The admission cost has not been set, but it will be in the range of $25 to $30, which includes two meals, so its nearly free. 

Please send me a PM if you are interested in attending from out-of-state. I would be happy to find a local hotel and try to get a group rate.

Hope to see you there,

Neil


----------



## Bsweet (Apr 9, 2010)

The wife and I will be there, enjoyed it very much last year. Jim


----------



## NeilV (Nov 18, 2006)

Here is an update on the Buzz. First, the cost this year is $30, which includes all lectures, dinner on Friday, donuts on Saturday morning, lunch on Saturday, and all the coffee and soft drinks you want. We are not doing the Potluck this year, and will instead cater the food. As the event has grown, the Potluck is getting a little hard to manage.

You can pay in advance by going to the NEOBA website to register. Here is a link: http://neoba.org/

Pre-payment and registration is not required -- you can pay at the door if you choose -- but we really appreciate it if people pay in advance for planning purposes.

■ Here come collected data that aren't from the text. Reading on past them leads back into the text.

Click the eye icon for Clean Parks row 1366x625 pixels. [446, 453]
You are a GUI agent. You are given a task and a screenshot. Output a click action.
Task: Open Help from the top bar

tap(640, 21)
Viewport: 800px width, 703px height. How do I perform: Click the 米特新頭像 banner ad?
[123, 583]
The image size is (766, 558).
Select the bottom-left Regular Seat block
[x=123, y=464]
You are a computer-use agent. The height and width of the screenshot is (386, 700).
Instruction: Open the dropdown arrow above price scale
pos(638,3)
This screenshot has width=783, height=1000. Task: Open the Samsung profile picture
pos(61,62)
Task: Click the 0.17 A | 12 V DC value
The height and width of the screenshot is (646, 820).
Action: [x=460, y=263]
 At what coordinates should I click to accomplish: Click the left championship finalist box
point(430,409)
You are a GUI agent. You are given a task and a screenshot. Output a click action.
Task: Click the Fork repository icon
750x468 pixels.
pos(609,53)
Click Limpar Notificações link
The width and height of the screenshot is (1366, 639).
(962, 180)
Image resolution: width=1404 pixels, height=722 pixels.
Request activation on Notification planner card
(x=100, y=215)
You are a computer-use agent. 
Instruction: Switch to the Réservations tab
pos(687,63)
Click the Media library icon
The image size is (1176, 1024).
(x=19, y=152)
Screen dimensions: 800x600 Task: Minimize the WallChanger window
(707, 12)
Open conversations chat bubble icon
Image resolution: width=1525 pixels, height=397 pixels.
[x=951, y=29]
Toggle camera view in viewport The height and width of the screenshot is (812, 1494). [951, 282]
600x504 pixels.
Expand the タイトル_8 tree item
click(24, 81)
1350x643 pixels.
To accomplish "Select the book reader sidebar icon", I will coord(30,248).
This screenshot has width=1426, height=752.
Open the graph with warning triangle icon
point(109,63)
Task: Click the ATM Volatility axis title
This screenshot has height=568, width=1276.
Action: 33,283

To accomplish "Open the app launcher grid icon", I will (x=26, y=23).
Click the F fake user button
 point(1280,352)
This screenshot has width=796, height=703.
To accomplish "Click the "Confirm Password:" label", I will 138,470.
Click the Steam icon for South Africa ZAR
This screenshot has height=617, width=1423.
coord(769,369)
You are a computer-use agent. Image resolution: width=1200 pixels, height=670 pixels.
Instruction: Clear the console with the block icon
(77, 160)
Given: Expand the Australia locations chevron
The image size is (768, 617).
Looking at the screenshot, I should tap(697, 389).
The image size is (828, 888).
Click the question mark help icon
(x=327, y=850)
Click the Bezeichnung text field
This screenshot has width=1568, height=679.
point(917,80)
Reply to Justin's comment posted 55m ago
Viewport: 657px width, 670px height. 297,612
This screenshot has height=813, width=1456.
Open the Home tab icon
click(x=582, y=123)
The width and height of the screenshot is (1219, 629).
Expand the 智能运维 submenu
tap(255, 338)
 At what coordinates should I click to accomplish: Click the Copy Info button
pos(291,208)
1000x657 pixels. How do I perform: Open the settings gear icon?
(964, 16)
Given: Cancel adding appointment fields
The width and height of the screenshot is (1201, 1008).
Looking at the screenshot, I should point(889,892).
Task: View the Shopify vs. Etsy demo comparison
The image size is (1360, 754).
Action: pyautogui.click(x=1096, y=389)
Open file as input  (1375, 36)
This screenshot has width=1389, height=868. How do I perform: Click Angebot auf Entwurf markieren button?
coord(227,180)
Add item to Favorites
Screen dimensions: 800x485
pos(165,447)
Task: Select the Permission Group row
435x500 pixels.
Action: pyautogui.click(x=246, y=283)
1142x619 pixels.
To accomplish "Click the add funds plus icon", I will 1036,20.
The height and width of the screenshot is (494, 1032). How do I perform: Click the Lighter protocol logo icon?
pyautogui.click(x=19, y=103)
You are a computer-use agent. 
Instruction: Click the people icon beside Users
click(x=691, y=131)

We will have vendors present, including Ozark Bee Supply, Ultra Breeze Bee Suits and West Hive Beetle Traps. Ozark Bee Supply will be offering for sale copies of Diana Sammataro's latest book, and she will be there and I'm sure would sign copies.

The speakers and schedule are as follows:


FRIDAY, MARCH 30, 2011 

5:30 p.m. Registration 

6:00 p.m. Dr. Clarence Collison – Examining Combs -- What Do They Tell You?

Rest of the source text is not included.